Application of Pupin's System to Telephone Circuits. Recent experiments with the Pupin system prove that by the insertion of inductance coils in telephone circuits in the manner described by Prof. Pupin, the great advantages theoretically claimed are obtained in actual practice. Experiments were performed by F. Dolezalek and E. Ebeling on the Berlin-Potsdam cable and also on an overhead line between Berlin and Magdeburg, Germany. The cable between Berlin and Potsdam is about 32.5 km. (20.2 miles) long, and was laid by Siemens & Halske a few years ago for the German postal authorities to relieve the pole lines connecting the two places, and for intermediate local traffic. The cable contains 28 pairs of conductors of 1 mm. copper wire, with air space paper insulation, of the usual Siemens & Halske construction.

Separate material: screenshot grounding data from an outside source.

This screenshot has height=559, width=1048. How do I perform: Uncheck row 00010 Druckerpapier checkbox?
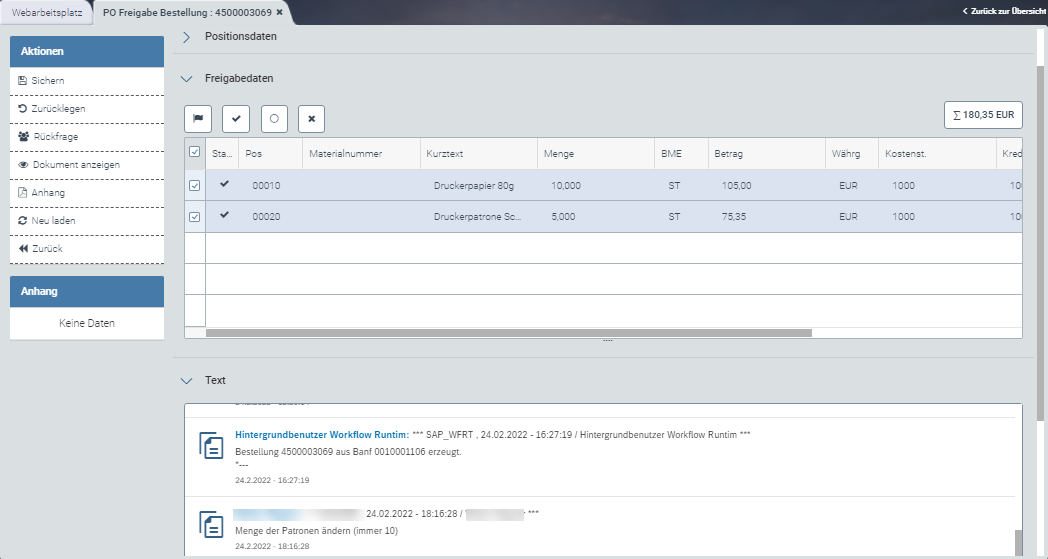195,186
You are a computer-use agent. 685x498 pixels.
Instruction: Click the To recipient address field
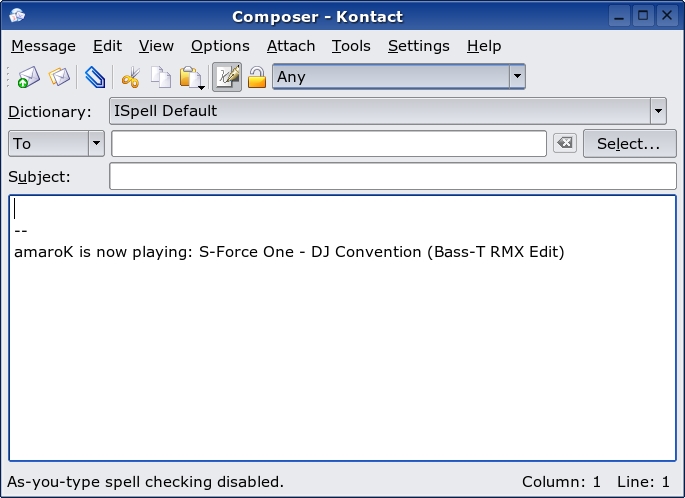329,143
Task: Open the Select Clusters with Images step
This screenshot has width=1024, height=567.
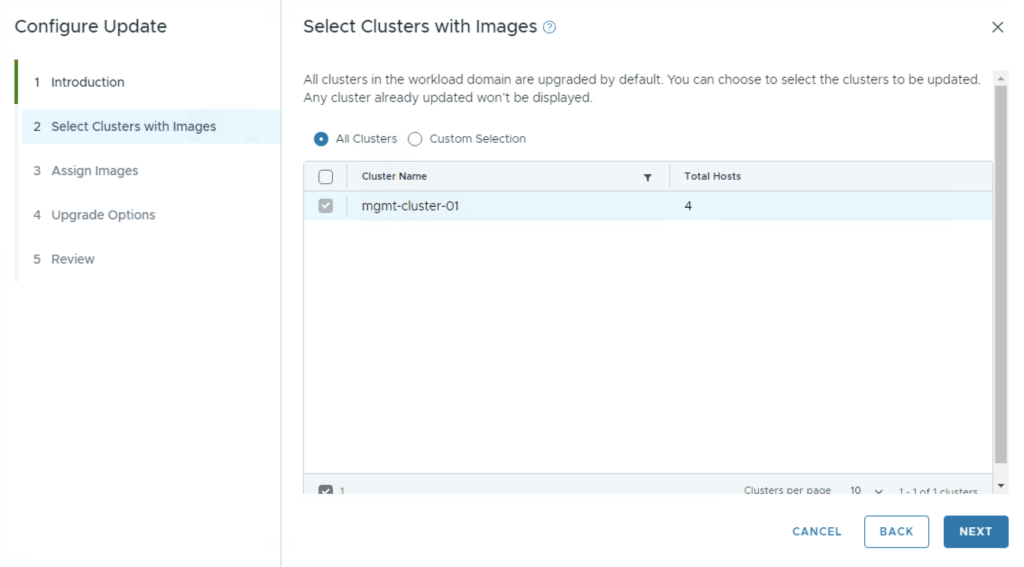Action: pyautogui.click(x=133, y=126)
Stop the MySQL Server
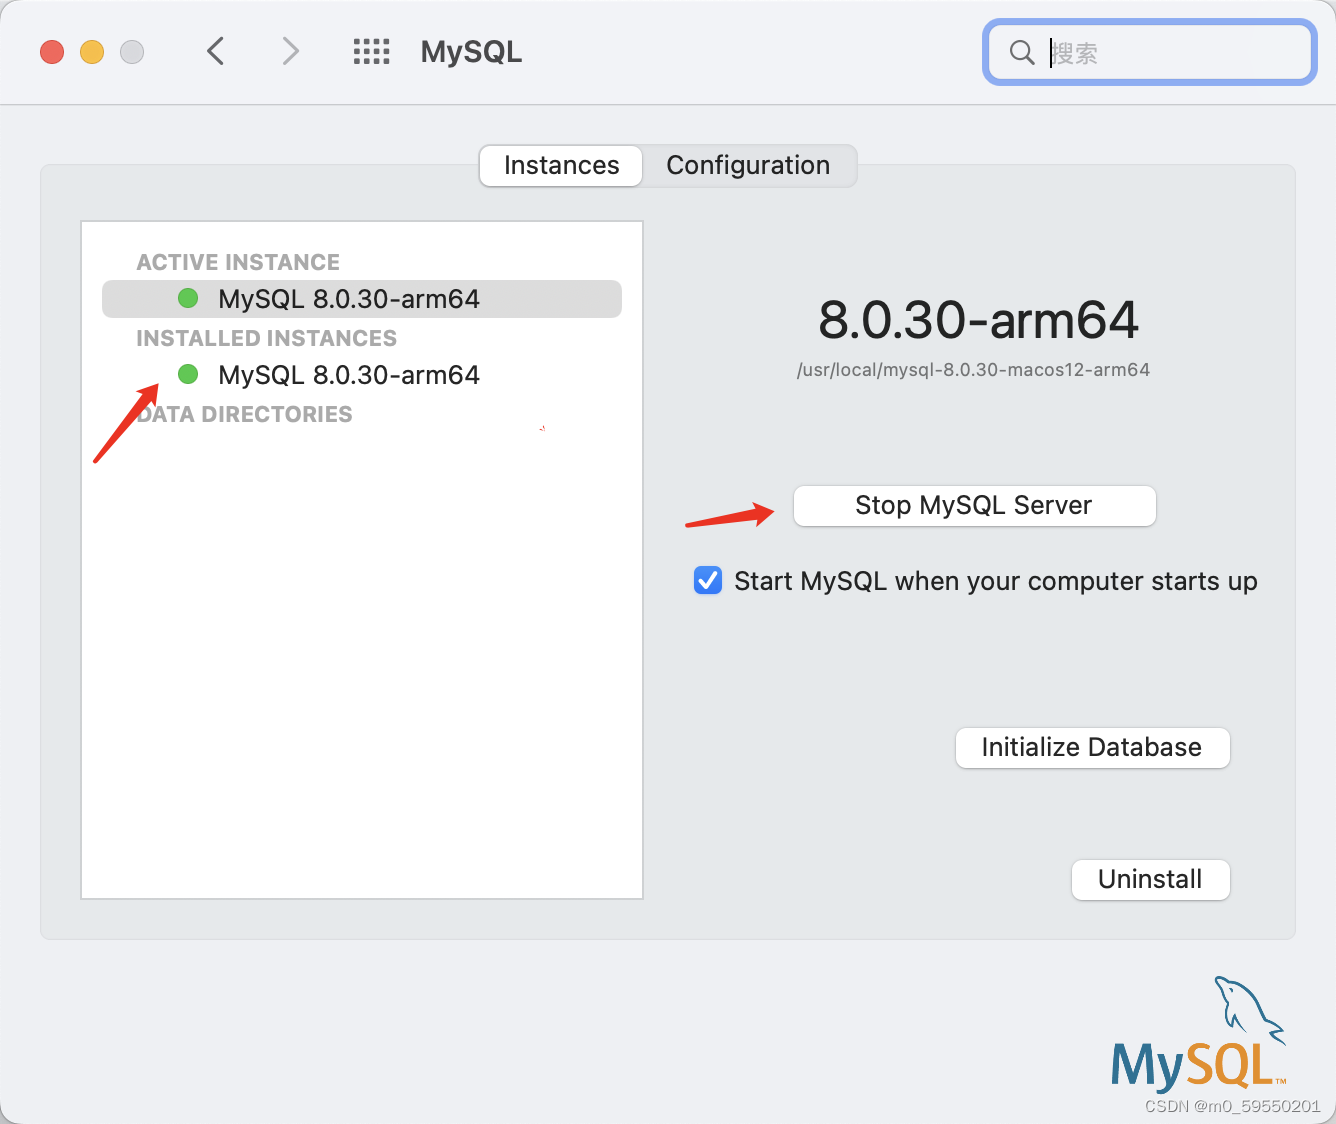This screenshot has height=1124, width=1336. pyautogui.click(x=973, y=505)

This cable, with the exception of the portion in Berlin itself, is of U. G. type, lead-covered, armored and compounded; the portion in Berlin, being drawn into tubes, is without the compounded covering. Of these pairs 14 were left in their original condition, a most convenient arrangement, as it was thus possible by direct comparison between the equipped and unequipped lines to obtain a clear idea of the improvement gained. It was, of course, necessary in order to prevent disturbance of the cable, that the inductance coils should be introduced at the junction boxes already existing which connected the individual manufacturing lengths. The distance between the coils had, therefore, to be limited to certain definite figures. Inserting them at every second box, a distance of about 1,300 metres between the coils was secured. Each coil introduced a resistance of about 4.1 ohms in each wire of the circuit, and an inductance of about 0.062 henry. As the resistance of the cable conductor, with coils included, amounted to 23.5 ohms per kilometre, while the wire-to-wire capacity was about .037 mfd. per km., the value of the attenuation constant became 0.0106.

The self-induction of the simple metallic circuit measured with an alternating current of 900 periods per second, gave 0.0003 henry per km. The attenuation constant for the simple circuit was therefore 0.06 (at 900 periods). Consequently by insertion of the coils the inductance was increased 200-fold, and the attenuation constant reduced to one-sixth.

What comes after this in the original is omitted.